Headnote: LPS Conservatorships – Right Against Compelled Testimony

Summary: LPS conservatees have a constitutional equal protection right not to testify against themselves in conservatorship proceedings.

The Contra Costa County Public Guardian served as the Lanterman-Petris-Short (“LPS”) Act conservator of J.Y.’s person beginning in 2004 and was successively reappointed each year through 2018. In 2018, the Public Guardian petitioned for reappointment and J.Y. objected, requesting a jury trial. At trial, over her objection, J.Y. was compelled to testify during the Public Guardian’s case in chief, along with two experts who opined that J.Y. was gravely disabled. The jury found J.Y. was gravely disabled, and the court reappointed the Public Guardian as conservator of J.Y’s person for a further year.
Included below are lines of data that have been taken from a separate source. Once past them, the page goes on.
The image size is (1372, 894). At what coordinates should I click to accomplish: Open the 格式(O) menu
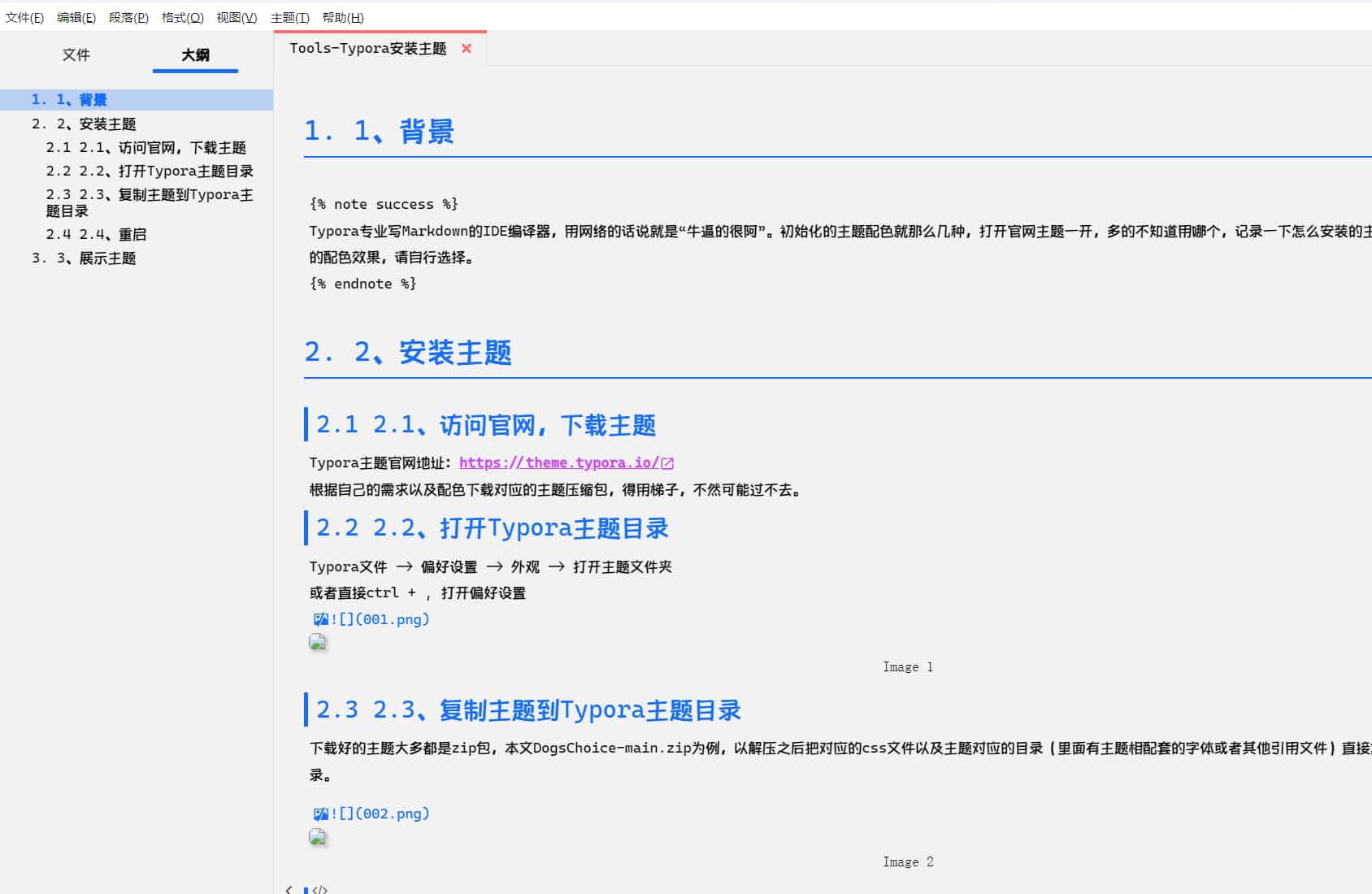(182, 17)
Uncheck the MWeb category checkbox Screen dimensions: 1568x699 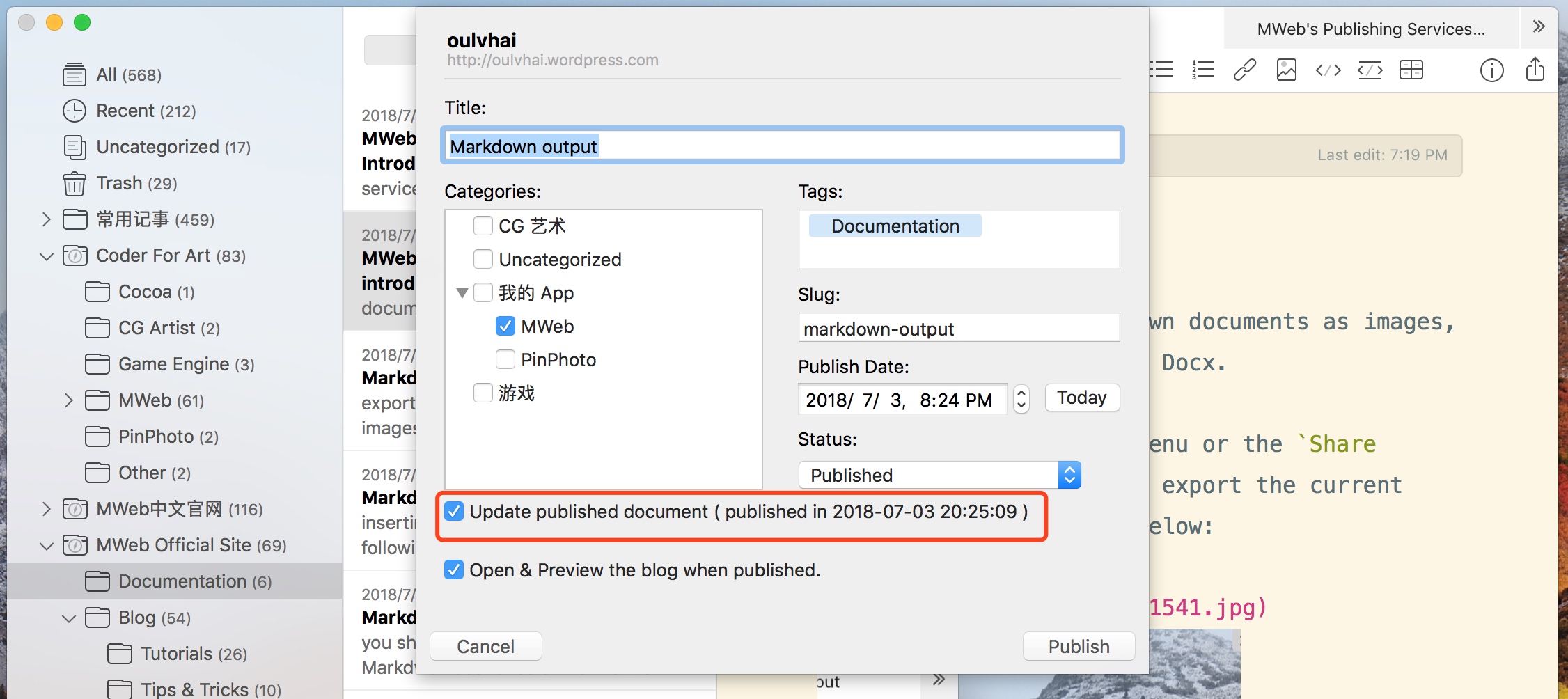pyautogui.click(x=505, y=327)
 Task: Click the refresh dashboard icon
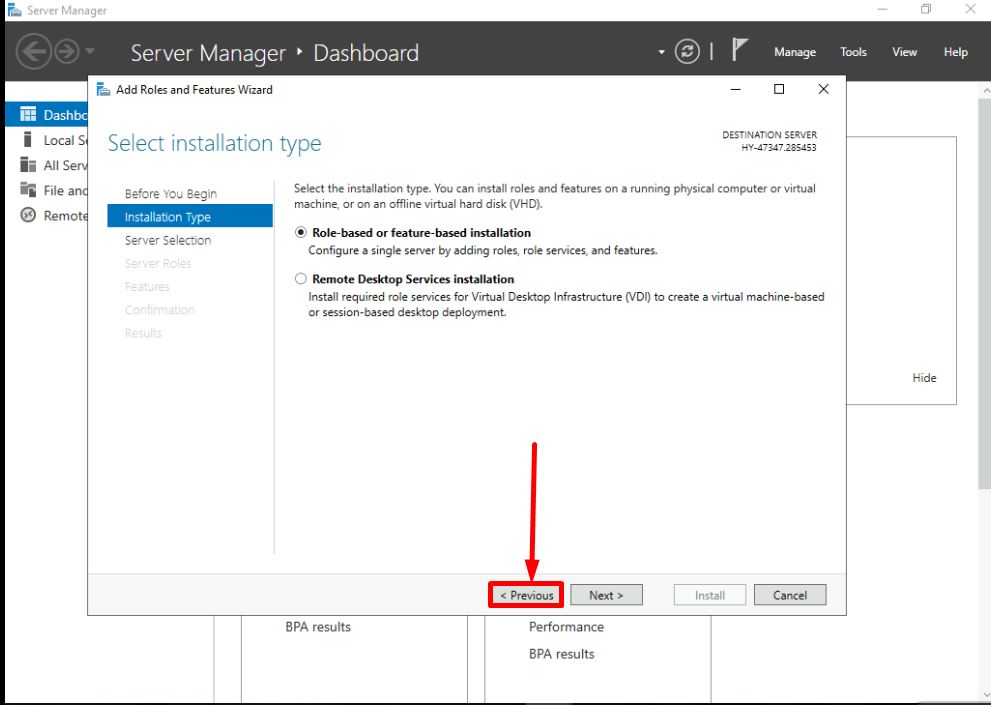tap(687, 52)
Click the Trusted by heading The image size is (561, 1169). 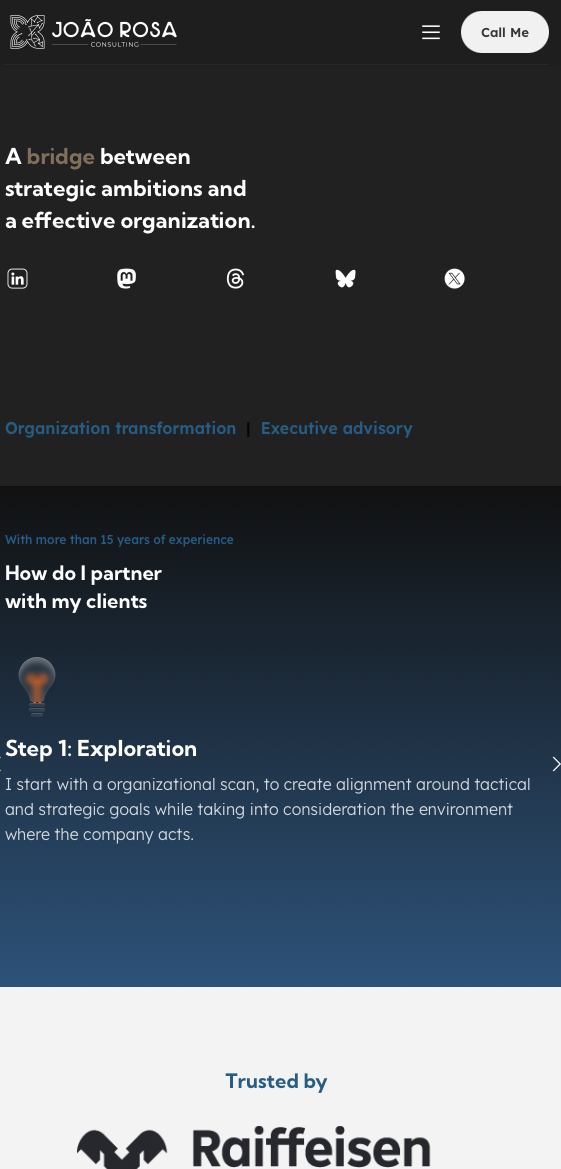[276, 1081]
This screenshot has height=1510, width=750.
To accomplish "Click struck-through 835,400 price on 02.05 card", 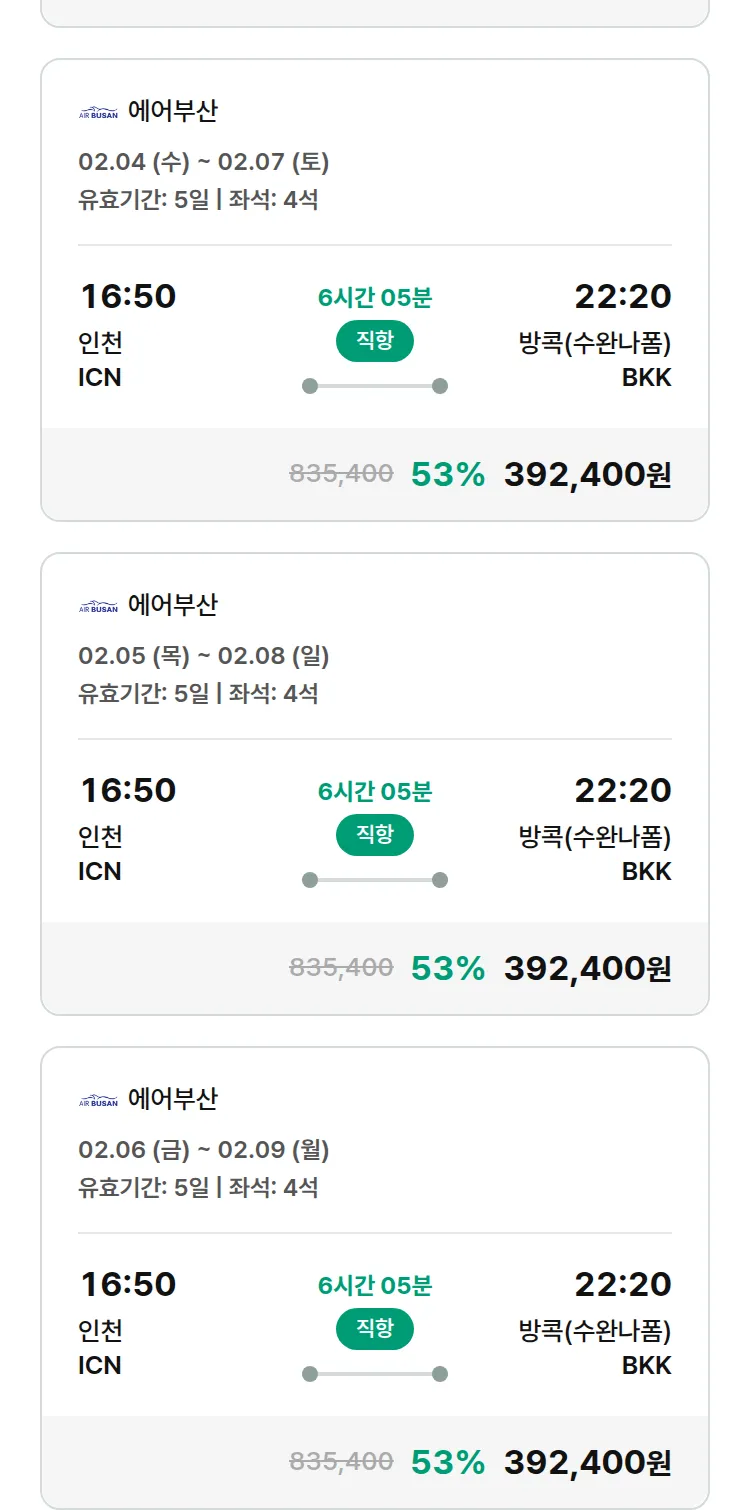I will point(341,968).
The Court of Appeal dismissed the appeal as moot, because the conservatorship had expired. The court nevertheless exercised its discretion to rule on J.Y.’s argument that compelling her to testify as a witness against herself violated her state and federal equal protection rights, because similarly situated individuals found not guilty by reason of insanity (“NGI”) have a statutory right against such compelled testimony. The court concluded that LPS conservatees are similarly situated to NGI’s for purposes of the right against compelled testimony because they too are subject to the possibility of “an unbroken and indefinite period of state-sanctioned confinement.” Additionally, the court found that there was no justification for disparate treatment. As such, LPS conservatees have a right against compelled testimony.